---------- DONNÉES DE L'EXERCICE

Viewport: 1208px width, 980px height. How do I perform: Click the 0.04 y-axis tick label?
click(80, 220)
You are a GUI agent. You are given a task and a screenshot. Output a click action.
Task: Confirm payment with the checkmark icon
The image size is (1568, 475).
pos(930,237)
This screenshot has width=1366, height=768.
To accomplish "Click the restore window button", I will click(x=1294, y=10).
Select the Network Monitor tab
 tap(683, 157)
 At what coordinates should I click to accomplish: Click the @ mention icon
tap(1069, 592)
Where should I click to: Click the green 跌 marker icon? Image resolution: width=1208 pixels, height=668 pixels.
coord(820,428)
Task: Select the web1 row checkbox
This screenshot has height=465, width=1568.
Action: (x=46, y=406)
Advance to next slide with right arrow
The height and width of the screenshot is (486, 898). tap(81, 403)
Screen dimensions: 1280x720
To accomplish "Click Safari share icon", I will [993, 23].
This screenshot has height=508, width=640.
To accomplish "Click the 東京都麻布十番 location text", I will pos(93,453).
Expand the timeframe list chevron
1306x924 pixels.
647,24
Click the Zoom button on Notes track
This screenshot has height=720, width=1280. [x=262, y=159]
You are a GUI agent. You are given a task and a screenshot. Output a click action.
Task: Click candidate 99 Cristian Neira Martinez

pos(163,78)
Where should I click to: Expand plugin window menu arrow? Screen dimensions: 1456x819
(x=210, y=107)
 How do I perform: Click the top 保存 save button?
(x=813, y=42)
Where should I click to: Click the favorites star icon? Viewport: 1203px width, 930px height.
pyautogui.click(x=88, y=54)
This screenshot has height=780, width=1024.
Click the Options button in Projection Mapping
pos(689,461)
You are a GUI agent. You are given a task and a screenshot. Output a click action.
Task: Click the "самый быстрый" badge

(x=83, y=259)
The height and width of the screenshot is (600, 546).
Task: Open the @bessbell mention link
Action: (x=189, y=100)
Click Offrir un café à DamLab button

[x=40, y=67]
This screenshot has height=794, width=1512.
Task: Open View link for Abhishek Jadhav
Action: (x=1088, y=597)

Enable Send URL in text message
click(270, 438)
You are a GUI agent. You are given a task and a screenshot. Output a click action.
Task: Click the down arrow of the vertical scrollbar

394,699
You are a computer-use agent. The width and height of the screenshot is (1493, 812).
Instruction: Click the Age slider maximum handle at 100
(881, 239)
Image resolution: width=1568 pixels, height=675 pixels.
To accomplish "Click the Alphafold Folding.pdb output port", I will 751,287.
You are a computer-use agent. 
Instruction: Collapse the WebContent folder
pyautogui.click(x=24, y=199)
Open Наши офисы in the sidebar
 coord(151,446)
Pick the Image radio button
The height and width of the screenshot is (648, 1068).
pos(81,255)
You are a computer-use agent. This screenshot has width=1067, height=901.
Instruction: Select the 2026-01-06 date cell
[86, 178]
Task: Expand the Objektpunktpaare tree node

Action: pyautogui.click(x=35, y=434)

--------------------

# CONSIGNE
Reformulez toutes les lignes ci-dessus en liste numérotée, sans reprendre les lignes vides.

# RÉPONSE
1. Viewport: 1208px width, 980px height. How do I perform: Click the 0.04 y-axis tick label?
2. click(80, 220)
3. You are a GUI agent. You are given a task and a screenshot. Output a click action.
4. Task: Confirm payment with the checkmark icon
5. The image size is (1568, 475).
6. pos(930,237)
7. This screenshot has width=1366, height=768.
8. To accomplish "Click the restore window button", I will click(x=1294, y=10).
9. Select the Network Monitor tab
10.  tap(683, 157)
11.  At what coordinates should I click to accomplish: Click the @ mention icon
12. tap(1069, 592)
13. Where should I click to: Click the green 跌 marker icon? Image resolution: width=1208 pixels, height=668 pixels.
14. coord(820,428)
15. Task: Select the web1 row checkbox
16. This screenshot has height=465, width=1568.
17. Action: (x=46, y=406)
18. Advance to next slide with right arrow
19. The height and width of the screenshot is (486, 898). tap(81, 403)
20. Screen dimensions: 1280x720
21. To accomplish "Click Safari share icon", I will [993, 23].
22. This screenshot has height=508, width=640.
23. To accomplish "Click the 東京都麻布十番 location text", I will pos(93,453).
24. Expand the timeframe list chevron
25. 1306x924 pixels.
26. 647,24
27. Click the Zoom button on Notes track
28. This screenshot has height=720, width=1280. [x=262, y=159]
29. You are a GUI agent. You are given a task and a screenshot. Output a click action.
30. Task: Click candidate 99 Cristian Neira Martinez
31. pos(163,78)
32. Where should I click to: Expand plugin window menu arrow? Screen dimensions: 1456x819
33. (x=210, y=107)
34.  How do I perform: Click the top 保存 save button?
35. (x=813, y=42)
36. Where should I click to: Click the favorites star icon? Viewport: 1203px width, 930px height.
37. pyautogui.click(x=88, y=54)
38. This screenshot has height=780, width=1024.
39. Click the Options button in Projection Mapping
40. pos(689,461)
41. You are a GUI agent. You are given a task and a screenshot. Output a click action.
42. Task: Click the "самый быстрый" badge
43. (x=83, y=259)
44. The height and width of the screenshot is (600, 546).
45. Task: Open the @bessbell mention link
46. Action: (x=189, y=100)
47. Click Offrir un café à DamLab button
48. [x=40, y=67]
49. This screenshot has height=794, width=1512.
50. Task: Open View link for Abhishek Jadhav
51. Action: (x=1088, y=597)
52. Enable Send URL in text message
53. click(270, 438)
54. You are a GUI agent. You are given a task and a screenshot. Output a click action.
55. Task: Click the down arrow of the vertical scrollbar
56. 394,699
57. You are a computer-use agent. The width and height of the screenshot is (1493, 812).
58. Instruction: Click the Age slider maximum handle at 100
59. (881, 239)
60. Image resolution: width=1568 pixels, height=675 pixels.
61. To accomplish "Click the Alphafold Folding.pdb output port", I will 751,287.
62. You are a computer-use agent. 
63. Instruction: Collapse the WebContent folder
64. pyautogui.click(x=24, y=199)
65. Open Наши офисы in the sidebar
66.  coord(151,446)
67. Pick the Image radio button
68. The height and width of the screenshot is (648, 1068).
69. pos(81,255)
70. You are a computer-use agent. This screenshot has width=1067, height=901.
71. Instruction: Select the 2026-01-06 date cell
72. [86, 178]
73. Task: Expand the Objektpunktpaare tree node
74. Action: pyautogui.click(x=35, y=434)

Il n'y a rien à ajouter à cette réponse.